Ojos de luna. Esa es la bruja que quiero yo. Con su bello vestido y atuendo. No me hables en otras lenguas, no me cuentes la vida en otras tierras, mujer de mundo. Y tu talle fino y tu sonrisa. ¿Quién disfruta más de tu compañía? ¿Qué loca se enamoraría de mí? Y danzas al viento y al fuego, y sola te concibió el mundo hasta que aparecí yo. Saberes que nadie sabe, espíritu libre, y ojos de luna. Viajera y dicharachera, estrella del cielo mío, corazón brujo y la labia de las Sabias. A la que más quiero yo. Me muero por tí.
Jaime Garzón Rivero
L
Los brujos
Los brujos saben de otros mundos, de la magia, del enigma. Son solitarios y poderosos, manejan las fuerzas ocultas y conspiran entre el bien y el mal. Tienen aura dorada y oscura, hablan con los espíritus y saben ser cautos o sibilinos. Dentro del mundo, dentro de la noche, que es cuando más andan.
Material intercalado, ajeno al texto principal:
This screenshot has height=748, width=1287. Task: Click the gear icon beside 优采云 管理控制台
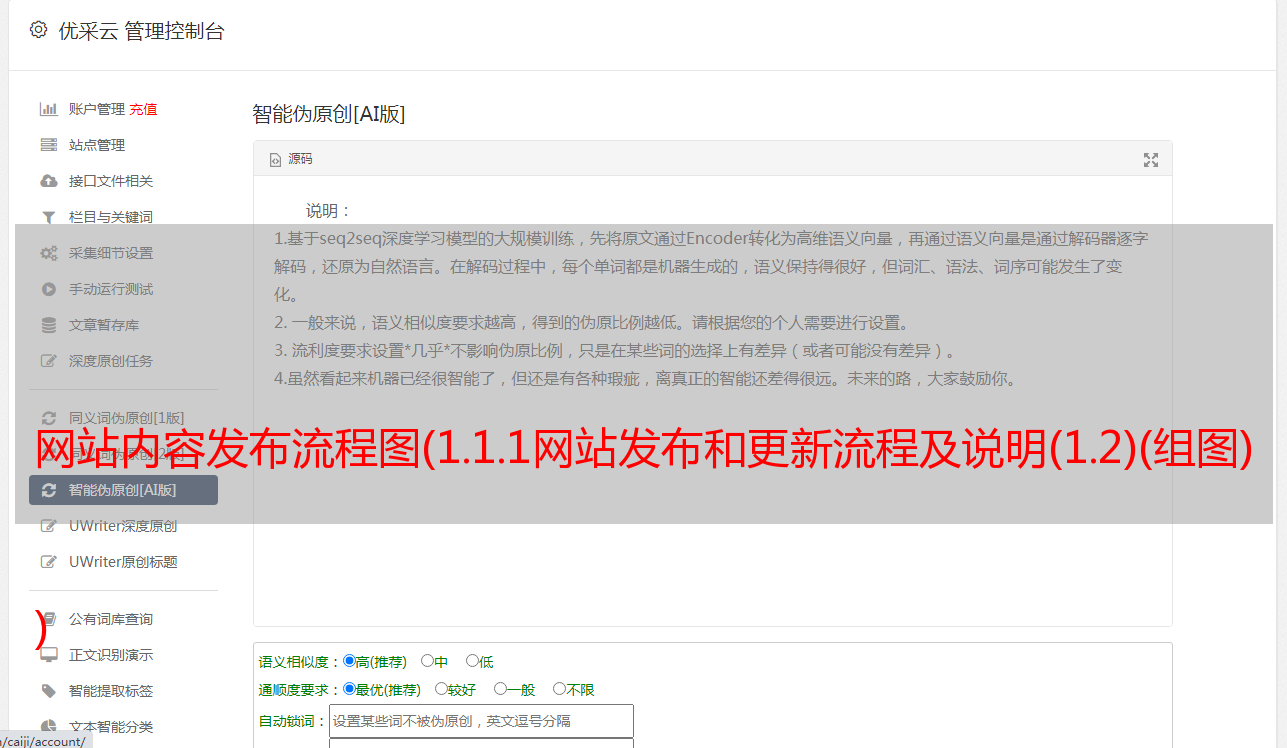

Son también seres cultos, de mucha índole y más de uno ha sido ayudado por ellos. Cuando nada se entiende o son fuerzas mayores se recurre a ellos, pero no todos lo hacen por el miedo a lo desconocido. Sé bueno. La magia te acompañe.
Jaime Garzón Rivero
E
«El Niño Bellotero, tiene un canasto que le ha dado su Madre, y se ha ido a coger bellotas por el camino de Altarejos.»
J.G.R.
P
Por el Camino
¿Puedo acompañarte por el camino de Guaditoca, «Guadalcana»? Tú que tienes el alma de las mujeres del pueblo, y eres novia, abuela y madre. ¿Hay algo más bonito que tu tierra, bonita? Y nuestros niños serán de Jesús y la Señora, y hablarán los romances de nuestra gente, el Guadalcanalense, que bien bonito que es. «Se caerán» preguntando, y se perderán hablando entre Badajoz y Sevilla, parecido a como dicen en Llerena. ¿Me cojerás la mano para recorrer la vida? ¿Me darás un beso a mí, tu novio y amigo? Como se dice «te quiero» en Guadalcanal, así te lo diré. ¿Puedo acompañarte por el camino de Guaditoca, «Guadalcana»?